**PASSAGE PROVIDED:**
"""

Merge pull request #36 from dmadison/groups

LED Indices / Groups

Author: dmadison

Arduino/LEDstream_FastLED/LEDstream_FastLED.ino

@@ -39,6 +39,13 @@ const unsigned long
 const uint16_t
 	SerialTimeout  = 60;      // time before LEDs are shut off if no data (in seconds), 0 to disable
 
+// --- Group Settings (uncomment to add)
+// Grouping will set a group of LEDs to the data received for a single one. This
+// lets you send less data to the device, increasing throughput and therefore
+// framerate - at the cost of resolution. Grouping only works if your strip is
+// evenly divisible by the amount of data sent.
+// #define GROUPING           // enable the automatic grouping feature
+
 // --- Optional Settings (uncomment to add)
 #define SERIAL_FLUSH          // Serial buffer cleared on LED latch
 // #define CLEAR_ON_START     // LEDs are cleared on reset
@@ -52,7 +59,6 @@ const uint16_t
 #include <FastLED.h>
 
 CRGB leds[Num_Leds];
-uint8_t * ledsRaw = (uint8_t *)leds;
 
 // A 'magic word' (along with LED count & checksum) precedes each block
 // of LED data; this assists the microcontroller in syncing up with the
@@ -79,13 +85,18 @@ const uint8_t magic[] = {
 
 enum processModes_t {Header, Data} mode = Header;
 
-int16_t c;  // current byte, must support -1 if no data available
-uint16_t outPos;  // current byte index in the LED array
-uint32_t bytesRemaining;  // count of bytes yet received, set by checksum
-unsigned long t, lastByteTime, lastAckTime;  // millisecond timestamps
+uint32_t ledIndex;           // current index in the LED array
+uint32_t ledsRemaining;      // count of LEDs still to write, set by checksum (u16 + 1)
+
+unsigned long lastByteTime;  // ms timestamp, last byte received
+unsigned long lastAckTime;   // ms timestamp, lask acknowledge to the host
+
+unsigned long (*const now)(void) = millis;  // timing function
+const unsigned long Timebase     = 1000;    // time units per second
 
-void headerMode();
-void dataMode();
+void headerMode(uint8_t c);
+void dataMode(uint8_t c);
+void groupProcessing();
 void timeouts();
 
 // Macros initialized
@@ -97,9 +108,6 @@ void timeouts();
 #endif
 
 #ifdef DEBUG_LED
-	#define ON  1
-	#define OFF 0
-
 	#define D_LED(x) do {digitalWrite(DEBUG_LED, x);} while(0)
 #else
 	#define D_LED(x)

"""

**RECORDS SUPPLIED:**
"""

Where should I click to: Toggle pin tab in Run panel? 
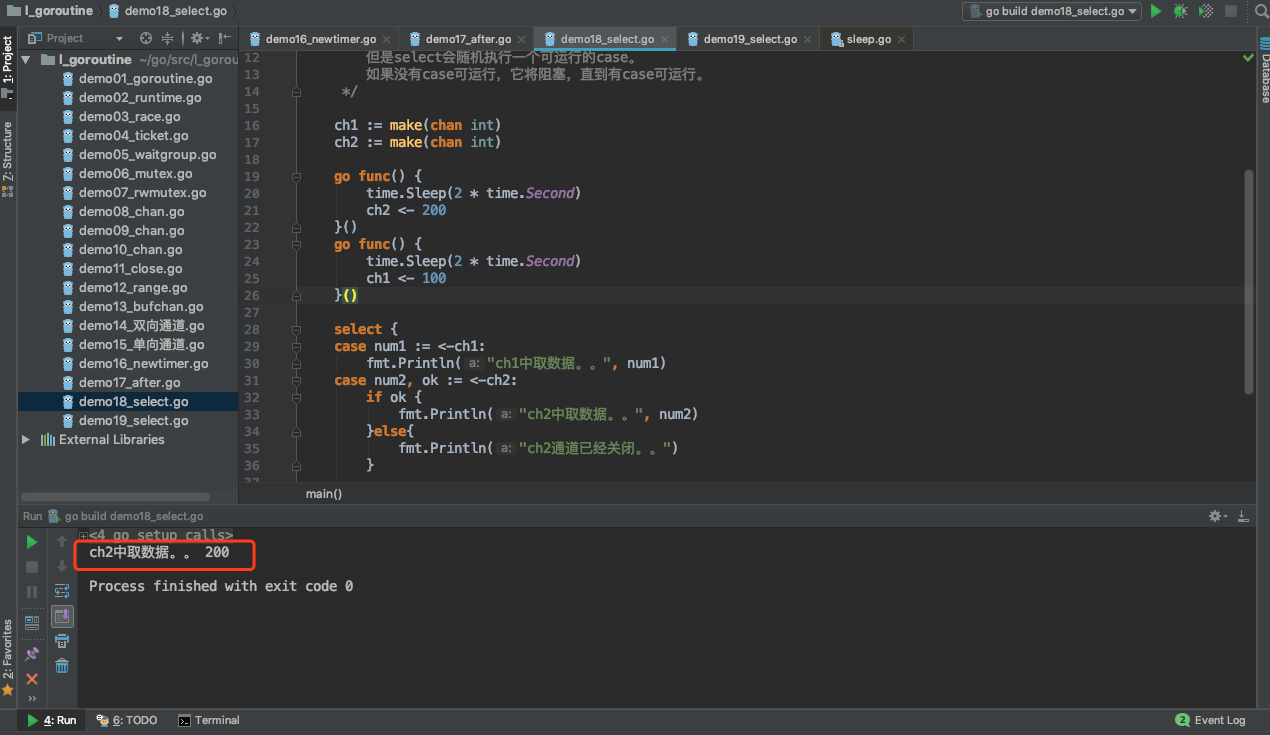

"""
"""

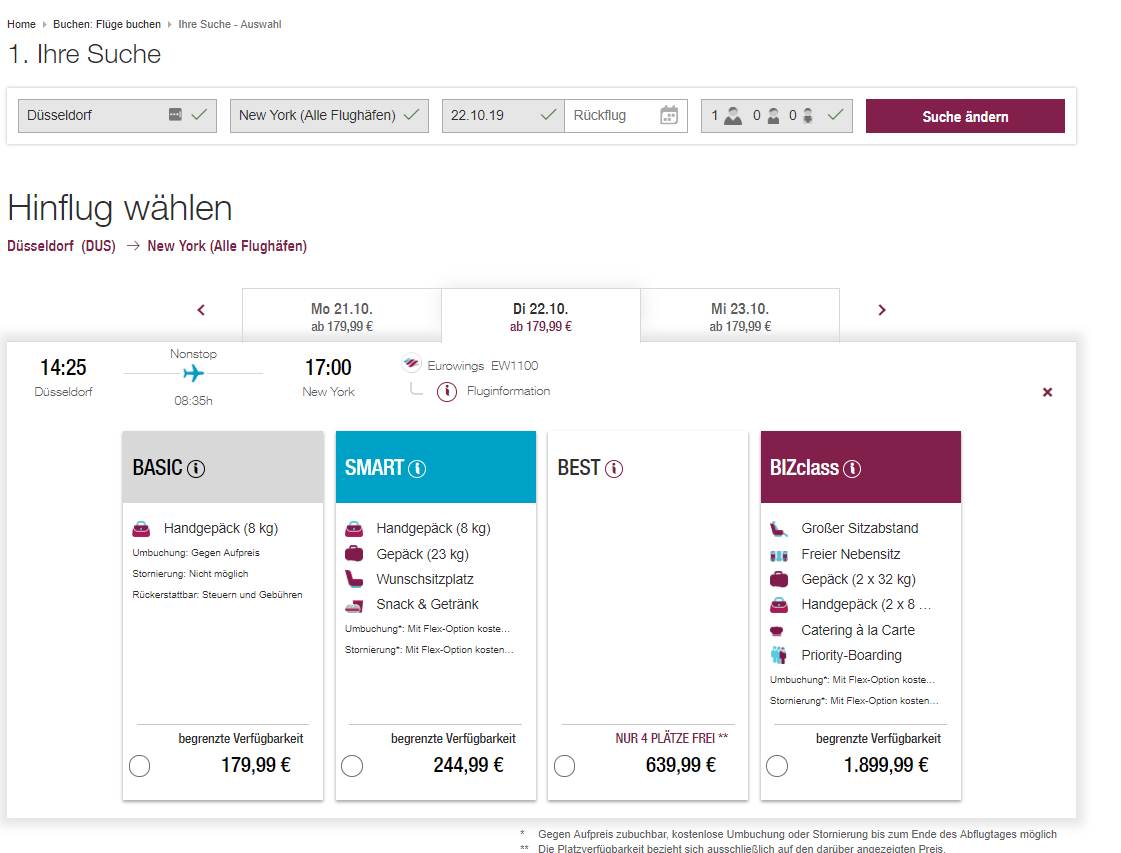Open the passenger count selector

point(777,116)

"""

**SET TASK:**
Resume the LED grouping commit diff at the point where it stops. The data above is separate material and has no connection to the LED grouping commit.

**TASK RESULT:**
@@ -142,18 +150,18 @@ void setup(){
 }
 
 void loop(){ 
-	t = millis(); // Save current time
+	const int c = Serial.read();  // read one byte
 
-	// If there is new serial data
-	if((c = Serial.read()) >= 0){
-		lastByteTime = lastAckTime = t; // Reset timeout counters
+	// if there is data available
+	if(c >= 0){
+		lastByteTime = lastAckTime = now(); // Reset timeout counters
 
 		switch(mode) {
 			case Header:
-				headerMode();
+				headerMode(c);
 				break;
 			case Data:
-				dataMode();
+				dataMode(c);
 				break;
 		}
 	}
@@ -163,7 +171,7 @@ void loop(){
 	}
 }
 
-void headerMode(){
+void headerMode(uint8_t c){
 	static uint8_t
 		headPos,
 		hi, lo, chk;
@@ -188,10 +196,10 @@ void headerMode(){
 				chk = c;
 				if(chk == (hi ^ lo ^ 0x55)) {
 					// Checksum looks valid. Get 16-bit LED count, add 1
-					// (# LEDs is always > 0) and multiply by 3 for R,G,B.
-					D_LED(ON);
-					bytesRemaining = 3L * (256L * (long)hi + (long)lo + 1L);
-					outPos = 0;
+					// (# of LEDs is always > 0), save and reset data
+					D_LED(HIGH);
+					ledIndex = 0;
+					ledsRemaining = (256UL * (uint32_t)hi + (uint32_t)lo + 1UL);
 					memset(leds, 0, Num_Leds * sizeof(struct CRGB));
 					mode = Data; // Proceed to latch wait mode
 				}
@@ -201,32 +209,77 @@ void headerMode(){
 	}
 }
 
-void dataMode(){
-	// If LED data is not full
-	if (outPos < sizeof(leds)){
-		ledsRaw[outPos++] = c; // Issue next byte
+void dataMode(uint8_t c){
+	static uint8_t channelIndex = 0;
+
+	// if LED data is not full, save the byte
+	if (ledIndex < Num_Leds) {
+		leds[ledIndex].raw[channelIndex] = c;
 	}
-	bytesRemaining--;
- 
-	if(bytesRemaining == 0) {
-		// End of data -- issue latch:
-		mode = Header; // Begin next header search
+	channelIndex++;  // increment regardless, for oversized data
+
+	// if we've filled this LED, move to the next
+	if (channelIndex >= 3) {
+		// reset the channel index so we can get ready to write
+		// the next LED, starting on the first channel (R/G/B)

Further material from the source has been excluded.